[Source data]
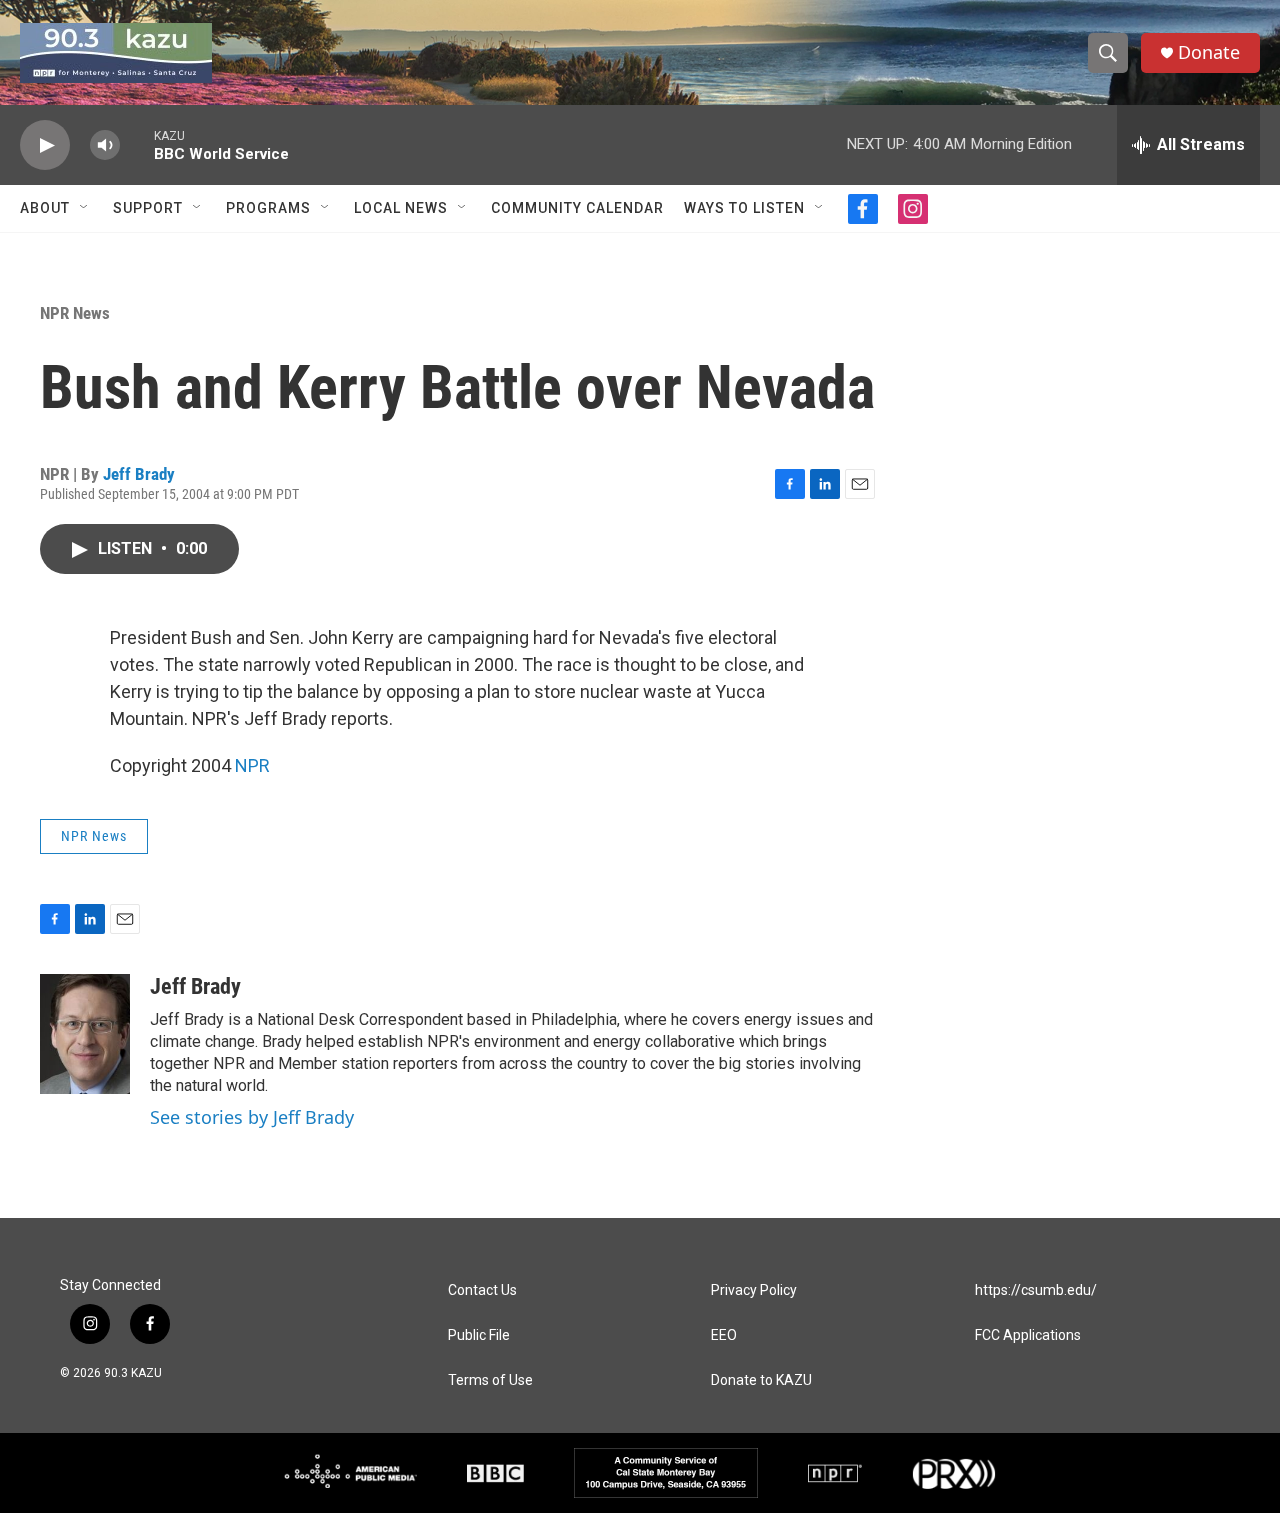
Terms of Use (490, 1380)
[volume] (105, 145)
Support (148, 208)
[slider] (137, 144)
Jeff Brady (139, 474)
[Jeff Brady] (85, 1034)
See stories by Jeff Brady (252, 1117)
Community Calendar (577, 208)
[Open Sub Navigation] (85, 208)
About (45, 208)
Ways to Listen (744, 208)
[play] (45, 145)
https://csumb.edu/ (1036, 1290)
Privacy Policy (754, 1290)
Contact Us (482, 1290)
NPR (252, 765)
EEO (724, 1335)
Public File (479, 1335)
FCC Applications (1028, 1335)
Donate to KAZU (761, 1380)
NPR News (75, 313)
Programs (268, 208)
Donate (1209, 52)
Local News (401, 208)
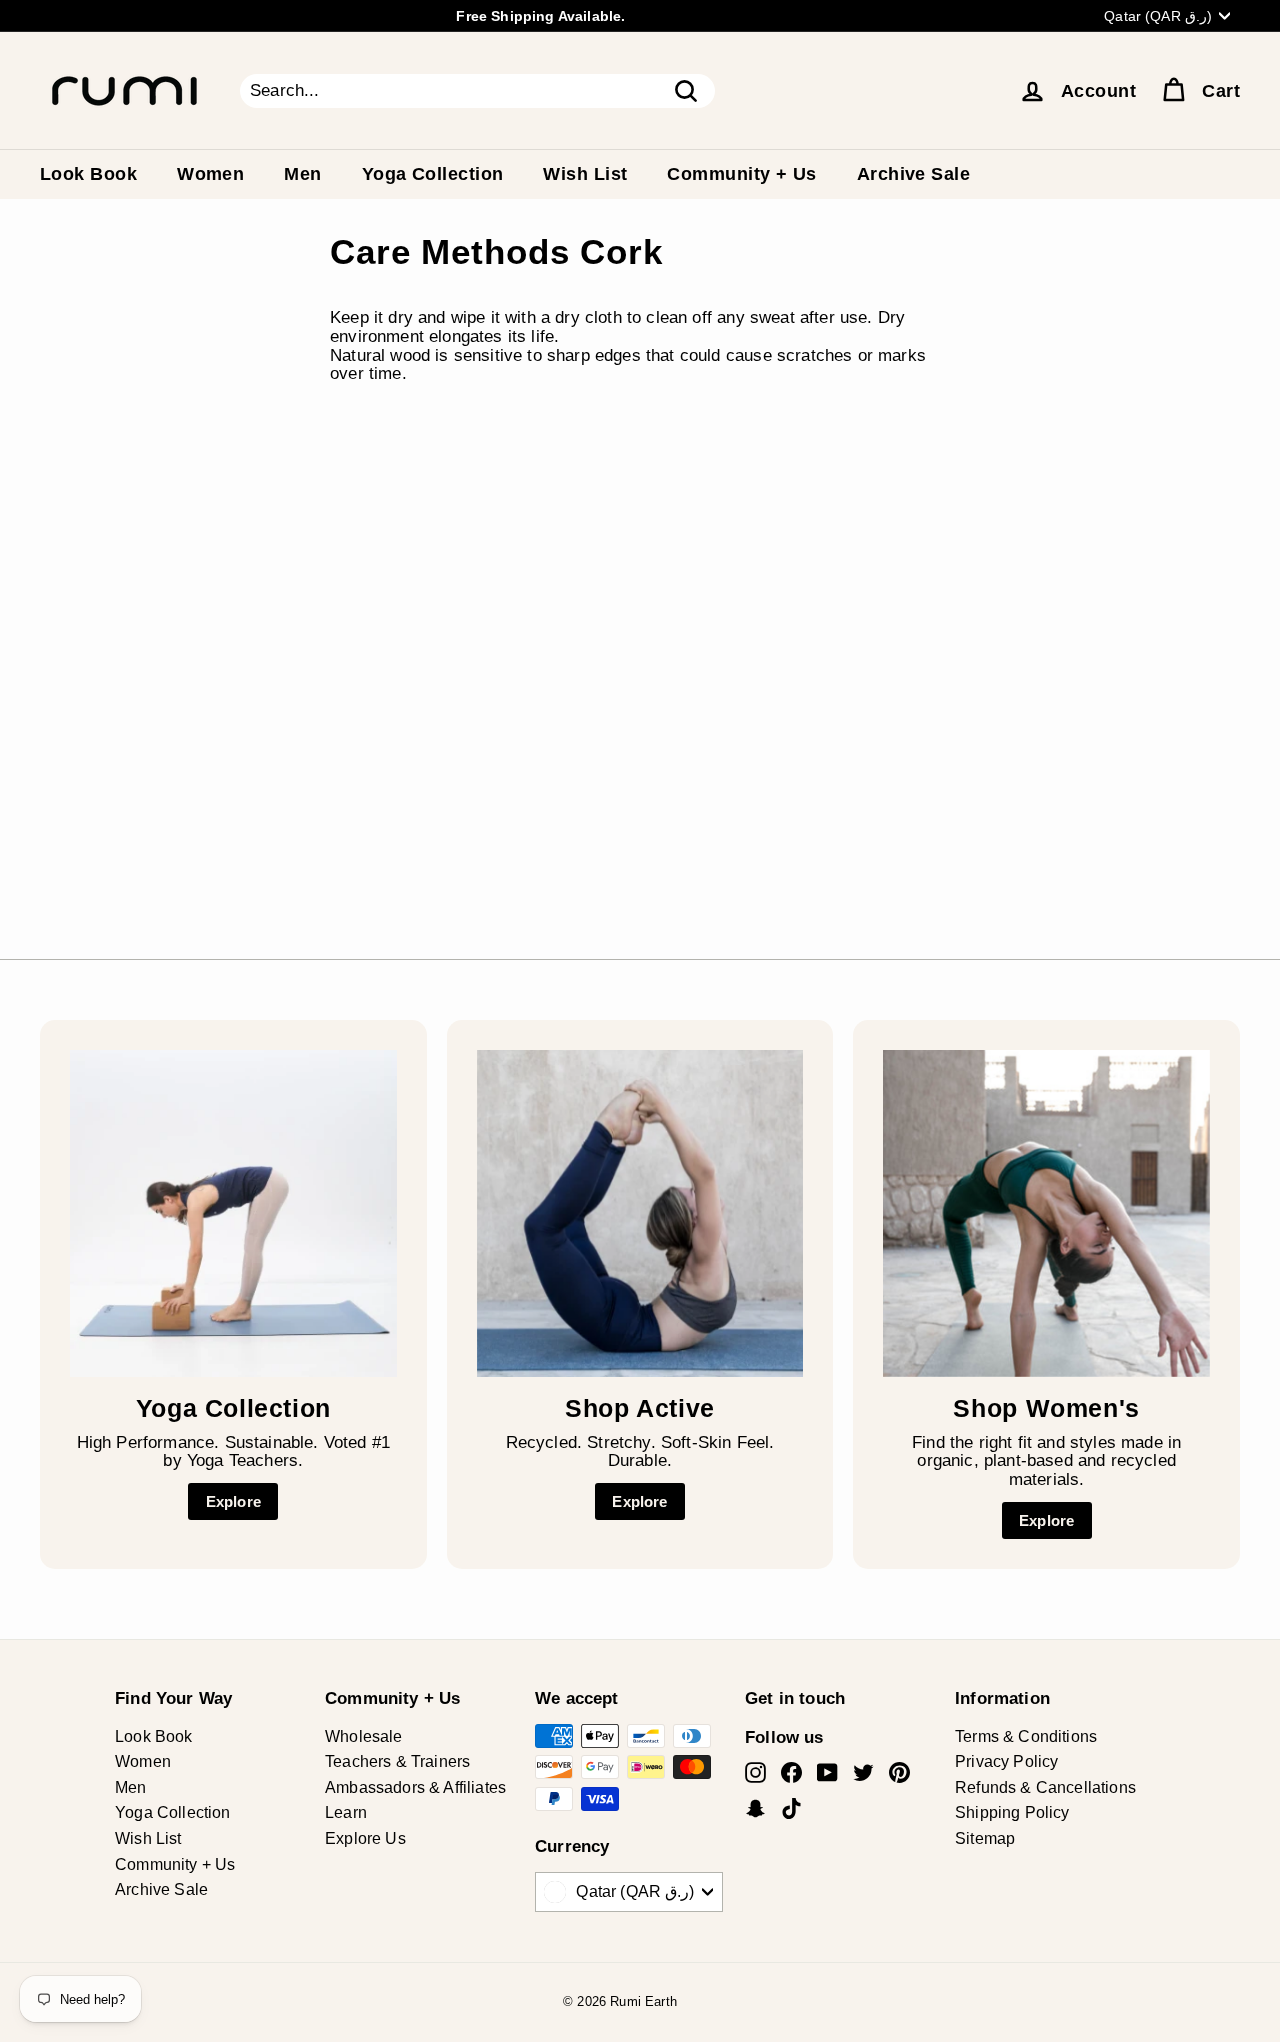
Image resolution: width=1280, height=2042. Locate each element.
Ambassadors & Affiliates (415, 1787)
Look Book (88, 174)
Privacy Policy (1006, 1761)
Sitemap (985, 1838)
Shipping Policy (1012, 1812)
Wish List (585, 174)
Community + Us (741, 174)
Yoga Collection (433, 174)
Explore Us (365, 1838)
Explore (233, 1501)
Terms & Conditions (1026, 1736)
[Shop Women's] (1046, 1213)
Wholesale (364, 1736)
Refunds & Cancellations (1045, 1787)
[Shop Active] (640, 1213)
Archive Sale (913, 174)
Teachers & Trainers (397, 1761)
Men (302, 174)
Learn (346, 1812)
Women (210, 174)
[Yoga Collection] (233, 1213)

◆ **What you will do**
The lines above from the one containing "[volume] (105, 145)" through the one containing "https://csumb.edu/ (1036, 1290)" are to be set down exactly, and no others.

◆ **Result for this task**
[volume] (105, 145)
Support (148, 208)
[slider] (137, 144)
Jeff Brady (139, 474)
[Jeff Brady] (85, 1034)
See stories by Jeff Brady (252, 1117)
Community Calendar (577, 208)
[Open Sub Navigation] (85, 208)
About (45, 208)
Ways to Listen (744, 208)
[play] (45, 145)
https://csumb.edu/ (1036, 1290)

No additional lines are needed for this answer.